Deltasix - August 15, 2006 01:25 PM (GMT)
QUOTE
Hot Dogs May Cause Genetic Mutations
Charles Q. Choi
Special to LiveScience
LiveScience.com Mon Aug 14, 10:15 AM ET


Everyone knows hot dogs aren't exactly healthy for you, but in a new study chemists find they may contain DNA-mutating compounds that might boost one's risk for cancer.

Scientists note there is an up to 240-fold variation in levels of these chemicals across different brands.

"One could try and find out what the difference in manufacturing techniques are between the brands, and if it's decided these things are a hazard, one could change the manufacturing methods," researcher Sidney Mirvish, a chemist at the University of Nebraska Medical Center in Omaha, told LiveScience.

Mirvish and his colleagues examined hot dogs because past research had linked them with colon cancer. Hot dogs are preserved with sodium nitrite, which can help form chemicals known as N-nitroso compounds, most of which cause cancer in lab animals.

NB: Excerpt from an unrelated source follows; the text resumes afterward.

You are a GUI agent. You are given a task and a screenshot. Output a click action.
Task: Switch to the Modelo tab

Extracts from hot dogs bought from the supermarket, when mixed with nitrites, resulted in what appeared to be these DNA-mutating compounds. When added to Salmonella bacteria, hot dog extracts treated with nitrites doubled to quadrupled their normal DNA mutation levels. Triggering DNA mutations in the gut might boost the risk for colon cancer, the researchers explained.......

More:
http://news.yahoo.com/s/space/20060814/sc_...eneticmutations


X-men hot dogs? No, just cancer.

Zairik - August 15, 2006 11:37 PM (GMT)
Hotdogs causing cancer? Not that it would be suprising.

Even if this is proven, people will eat hotdogs all the same anyway.

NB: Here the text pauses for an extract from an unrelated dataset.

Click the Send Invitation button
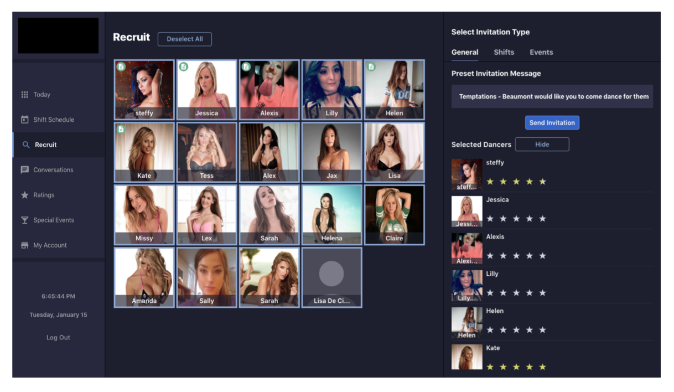This screenshot has width=674, height=392. (552, 123)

Deltasix - August 17, 2006 01:51 PM (GMT)
QUOTE (Zairik @ Aug 15 2006, 07:37 PM)
Even if this is proven, people will eat hotdogs all the same anyway.

True enough. It would be interesting to know more in depth what to look for though.

Nebuchanezzar - August 18, 2006 01:18 PM (GMT)
It would be interesting to know the chance levels of contracting cancer from hotdogs. I mean, they're obviously not high but it would be rather cool to compare them to the chance of getting cancer from decaying elements in the earth or from radiation from the sun.

Deltasix - August 18, 2006 07:01 PM (GMT)
QUOTE (Nebuchanezzar @ Aug 18 2006, 09:18 AM)
It would be interesting to know the chance levels of contracting cancer from hotdogs. I mean, they're obviously not high but it would be rather cool to compare them to the chance of getting cancer from decaying elements in the earth or from radiation from the sun.

I mean, yeah, well, it seems everything causes cancer nowadays.

Zairik - August 18, 2006 10:19 PM (GMT)
You know, most people think about finding the cause of cancer to cure it. Has anyone ever thought of the possibility that people would use that knowledge as a weapon?

Nebuchanezzar - August 19, 2006 03:35 AM (GMT)
Didn't they already do that with the atomic bomb, amongst other things?

Arya - August 19, 2006 02:16 PM (GMT)
QUOTE

You know, most people think about finding the cause of cancer to cure it. Has anyone ever thought of the possibility that people would use that knowledge as a weapon?


There is a good and bad to everything. Even a chair can be used to hit somebody, can't it?

Deltasix - August 21, 2006 01:03 PM (GMT)
Very true. It seems almost every scientific advancement and discovery can be used for harm or healing. That shouldn't hold us back from trying to find those that help though.